殿中的光来自殿门外涌入的火光,从北面蔓延过来的火势已经烧到了广场边缘,火舌舔着汉白玉望柱的底座,将整座大殿的轮廓映成一片跳动的暖红色。
殿门大敞着,火光从门外涌进来,在地面上铺开一片不断晃动的暗金色光晕,将蟠龙金柱的影子在墙面上拉成长长的、扭动的暗色轮廓。
凤曦端坐在龙椅之上。
他穿着那身登基时穿的龙袍,明黄色的袍面在火光中泛着温润的光泽,金线绣的五爪龙纹随着火光的明灭时隐时现。
此刻穿在凤曦身上,那道宽出的肩线在火光的映照下,反而多了一层说不出的从容,像是一个不再在意衣袍是否合身的人,正穿着最后一件完整的衣物等待一件他早已知道会来的事情。
他面前的长案上放着三样东西。那柄乌木鞘的长剑横在案面上,剑身没有出鞘,剑鞘表面的灰尘已经在他走进大殿前被擦干净了,乌木的纹理在火光中泛着温润的暗色。
长剑旁边是一壶酒,白瓷的壶身,酒液已经凉了。
长案最左侧搁着一封信,信纸折了三折,边角压着一方青瓷镇纸,没有封口,像是写了一半之后便搁下了。
凤曦伸手端起了那只酒壶。
壶壁是凉的,入手时带着一层被夜风浸透了的寒意。他将酒液注入案上那只白瓷盏中,酒液在盏中回荡了一下稳住了,浅浅的一层,在火光中泛着琥珀色的光泽。
他端起来喝了一口,酒液从舌尖滑下去的时候凉而冽,带着一种陈年的、已经被封了很久的辛烈。
他斟了第二盏,端在手里,低头看着酒液在盏中微微晃动着。
他的手指很稳,酒液晃动的原因大约是殿门外的风从地面上穿过来,将长案上的灯焰吹得偏了一瞬,酒盏随之轻轻晃了一下。
他看着那层薄薄的酒液在盏壁上来回地荡过去又荡回来,最终在盏底中央收拢成一小片平静的圆面。
殿门外传来脚步声。先是零星的、远距离的,然后越来越密集、越来越近。

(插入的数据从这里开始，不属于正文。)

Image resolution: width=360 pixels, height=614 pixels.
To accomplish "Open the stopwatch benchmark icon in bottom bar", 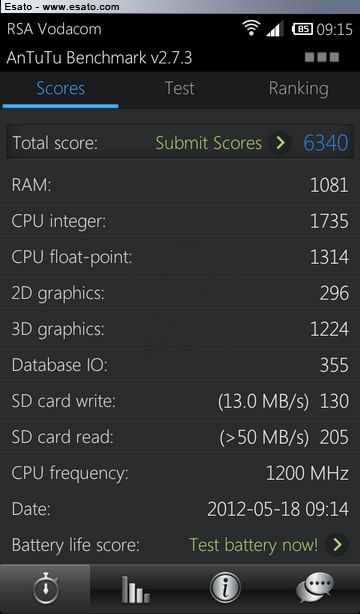I will pos(45,589).
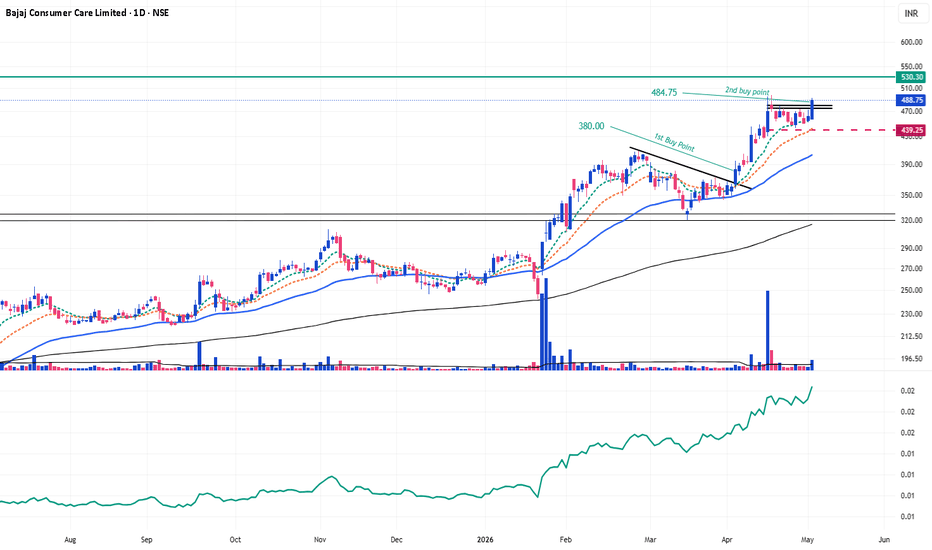Select the 530.30 teal price label
932x550 pixels.
911,77
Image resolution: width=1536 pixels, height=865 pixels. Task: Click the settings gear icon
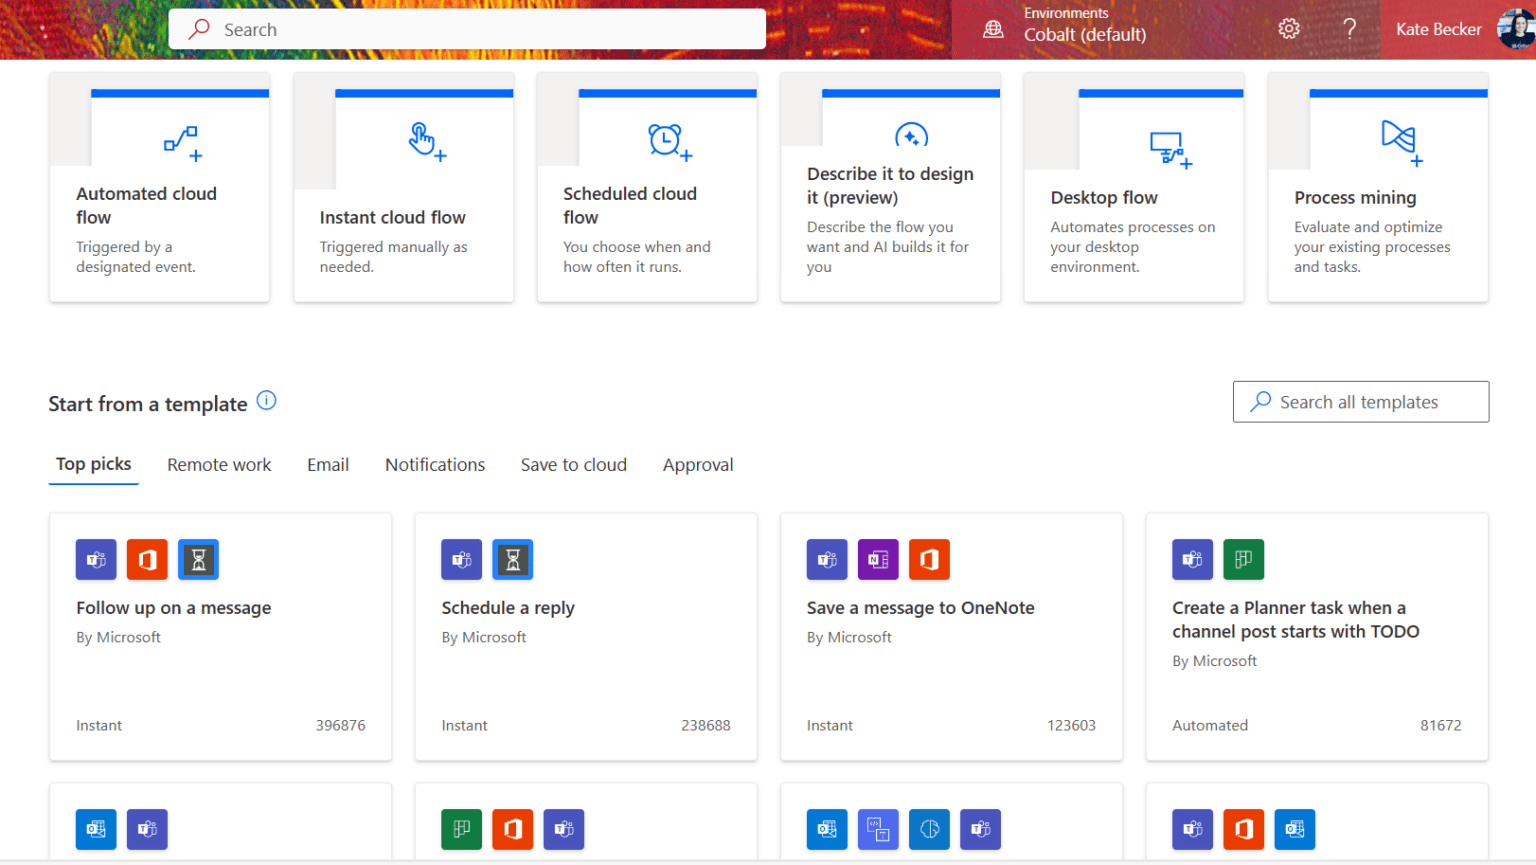1289,28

铁甲靴踏在汉白玉台阶上的声响从殿外的广场上一直逼到殿门外的石阶下,又沿着台阶一级一级地向上延伸。
丹阳殿正殿的火光比方才更亮了。
殿门外广场上的火焰已经烧到了石阶边缘,火舌从石阶上方的砖缝间钻进来,沿着地面的金砖慢慢地往前爬。
整座大殿的光不再来自殿外的火把和城头的燃烧,殿外的光已经与殿内的暗影融成了一片连续不断的、摇动着的光层,像是有人正在从四面向大殿内部缓缓倾注滚烫的铜汁。
赵崇甲胄肩头的铁片上,沾着灰黑色的烟痕和暗红色的溅迹,是方才从广场北面穿过火区时沾染的。

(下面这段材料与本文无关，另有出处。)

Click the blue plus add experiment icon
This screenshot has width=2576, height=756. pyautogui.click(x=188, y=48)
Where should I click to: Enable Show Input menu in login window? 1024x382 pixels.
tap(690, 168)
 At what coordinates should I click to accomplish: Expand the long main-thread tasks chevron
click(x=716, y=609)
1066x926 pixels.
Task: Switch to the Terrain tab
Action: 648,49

他的面甲已经放下来了,遮住了大半张脸,只露出下颌和嘴唇的轮廓。
赵崇迈入了殿门。
他身后跟着一队甲士,约莫二十余人,全副披挂,刀盾在手。
他们跨过殿门门槛的时候,有人在门槛处迟疑了半拍。
殿门门槛内外的分界在火光中格外分明,像是有一条看不见的线从青砖地面上划过,将大殿内外的空间分割成了两个不同的世界。
那半拍的迟疑很短,然后他们还是跨了进来,靴底落在殿内的金砖地面上,在空旷的大殿中发出沉闷的回响。
赵崇在殿中央站住了。他站在距离龙椅大约二十步的位置,身后那队甲士在他身后三排列阵停步,刀尖朝下。
他抬起头来,目光穿过殿中被火光和阴影交错切割的空间,落在了龙椅上的凤曦身上。
两个人对视了大约三息。
火光在那三息中明灭了一次又恢复了平稳,将凤曦的面容在明暗之间切换了一瞬,明处是他的眉骨和鼻梁的轮廓,暗处是他的眼窝和嘴唇的弧度,在明暗交替的那个瞬间,他的面容像是一幅正在被人用极快的速度反复擦改的旧画。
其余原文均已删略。